Стремительным шагом он направляется в сторону своего кабинета. От его тела такой жар исходит, что меня в сон начинает клонить снова. Я будто у печки прилегла отдохнуть. И пахнет ещё приятно. Хвоей…
— Не спи! — трясёт меня Бурый.
Я открываю глаза и не сразу понимаю, где нахожусь. Отключиться успела, видимо. Осматриваюсь. Я сижу на диване в кабинете Бурого. Он стоит у скрытого в стене бара и наливает мне какой-то напиток янтарного цвета. Виски или коньяк. Ничего из этого я не пью. Запах не переношу.
Моё мнение Ярого, естественно, не волнует. Он подходит ко мне, подносит бокал к губам. Я мотаю головой. Не буду пить эту гадость.
— Тебе нужно прогреть горло. Пей! — настаивает он и почти насильно вливает в меня половину бокала.

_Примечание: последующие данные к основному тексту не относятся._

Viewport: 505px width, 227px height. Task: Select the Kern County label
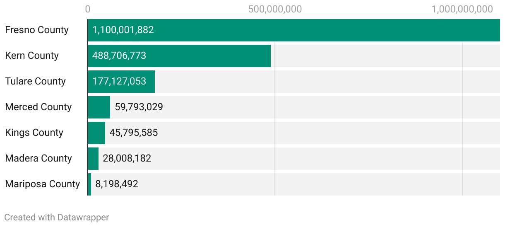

Горло обжигает. Кашляю. Дыхание перехватило от крепости напитка. Вдох сделать не могу. Бурый тут же пихает мне в рот дольку лимона в сахаре. Жую. Становится легче. Вздрагиваю от пронёсшегося по телу жара. Чувствую, как щёки моментально краснеют.
— Пошла реакция. Раздевайся теперь.
— Что? — возмущаюсь, плотнее кутаясь в его пиджак.

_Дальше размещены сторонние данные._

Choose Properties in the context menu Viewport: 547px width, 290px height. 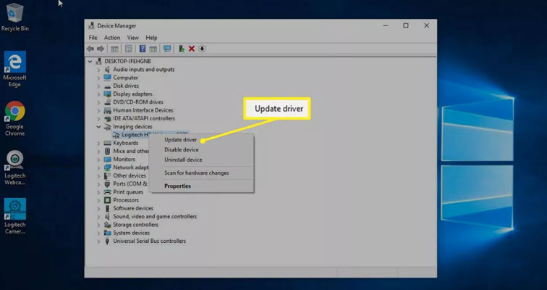point(177,186)
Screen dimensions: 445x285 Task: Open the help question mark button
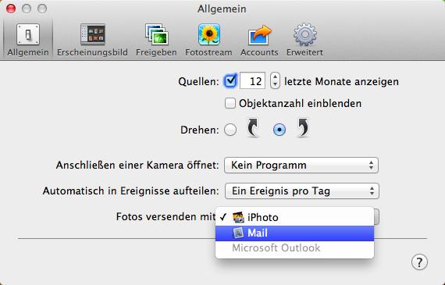tap(419, 262)
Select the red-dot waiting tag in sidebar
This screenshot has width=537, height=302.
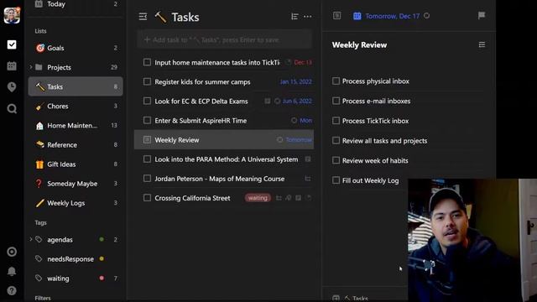[x=76, y=279]
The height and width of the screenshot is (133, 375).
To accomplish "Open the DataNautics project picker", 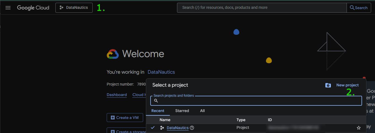I will [x=74, y=8].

Сам Бурый идёт к шкафу, достаёт из него плед и кидает на диван. Тянусь к нему, но получаю шлепок по руке.
— Раздевайся! Тебе правила, что ли, напомнить?
— Зачем раздеваться? — интересуюсь я и громко икаю.
Глаза расширяются, когда Бурый начинает расстёгивать пуговицы на рубашке. Несколько мгновений, и мужчина стоит передо мной с оголённым торсом. Завороженно наблюдаю, как перекатываются мышцы под загорелой кожей, когда он снимает штаны.
Божечки… Фигура у него лучше, чем у любой фотомодели. Широкие плечи, чётко выраженные плиты грудных мышц, плоский живот с кубиками пресса, узкая талия, крепкие ноги. Глаза застревают на огромной такой выпуклости в боксёрах. Понимаю, что слишком долго пялюсь и смущённо отвожу взгляд.
— Смотри-смотри, — подаёт голос Бурый. — Тебе с ним скоро предстоит близкое знакомство.
— В ваших фантазиях! — дерзко заявляю я.
— Кукла, ты уж определись. Или «ты», или «вы».
Он держит меня за подбородок двумя пальцами и смотрит прямо в глаза. Снова гипнотизирует. Нервно облизываю губы. Он сам словно завороженный следит за моим языком. Склоняется ниже ко мне.
— Раздевайся, — шепчет он в самые губы.
— З-зачем? — начинаю снова заикаться.
— Трахать тебя буду, чтобы согрелась быстрее.
— Но в-вы же об-бещали п-под-дождать?
— Я такого не обещал, — скалится он.
— Гов-ворили, что в-восстан-новлюсь и н-начнём.